Symptoms of Nature Deficit Disorder for an individual can include:
     - Sensory Anesthesia
     - Directed Attention Fatigue
     - Anxiety
     - Poor Impulse Control and Emotional Regulation

 Moving past the impact on the individual, Nature Deficit Disorder further creates a divide in mindset between the actions of the individual and the environmental impact on the health of the planet.   Establishing a sense of investment and care in something that is viewed from afar is quite difficult.  In the same way that one cannot expect a person who has never studied economics to develop an emotional connection with investment banking, environmental health is similar.  A pile of textbooks using terms like “greenhouse gas emissions”, “climate change”, and “deforestation” is not likely to inspire action for stewardship of the planet in a way that engaging with the changing landscape of a sentimental place in nature will.

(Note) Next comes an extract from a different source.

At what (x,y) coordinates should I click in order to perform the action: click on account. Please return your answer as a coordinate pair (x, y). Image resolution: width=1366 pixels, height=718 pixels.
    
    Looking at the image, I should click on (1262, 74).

  Imagine being a child who regularly goes to a nearby park.  It is inevitable that after continued time in this park, that space will trigger a flood of wonderful memories and images of beloved experiences.  Now, suddenly imagine this sacred space filled with pieces of litter or perhaps a new construction on the premises. Something deep inside the mind or the heart will take notice of the differences and begin to ask “why”. This kind of questioning is the pathway by which environmental degradation ceases to be seen as a problem that happens in a distant “over there”, but then becomes something to which everyone can have a tangible and thoughtful relationship.

 Since the beginning of 2020, preventing symptoms of Nature Deficit Disorder has become difficult and quite frankly, probably the least of anyone’s worries amid a pandemic that has left us in a whirlwind of news updates and Greek letters.  If no other benefit can be found from the past two and a half years of chaos, let us hope that we have come to better cherish natural spaces and understand the reality that they are not a guaranteed privilege we may always access.  As our summer unfolds, Shanghai people: I urge you to go out and take the time for mindful exploration without a deadline, for child-like fun frolicking among plants, and for moments of embrace with the sensations that can only be felt outside of walls.  You have earned this reward, and it is one from which the learning and the impact benefit our collective future as residents of Earth.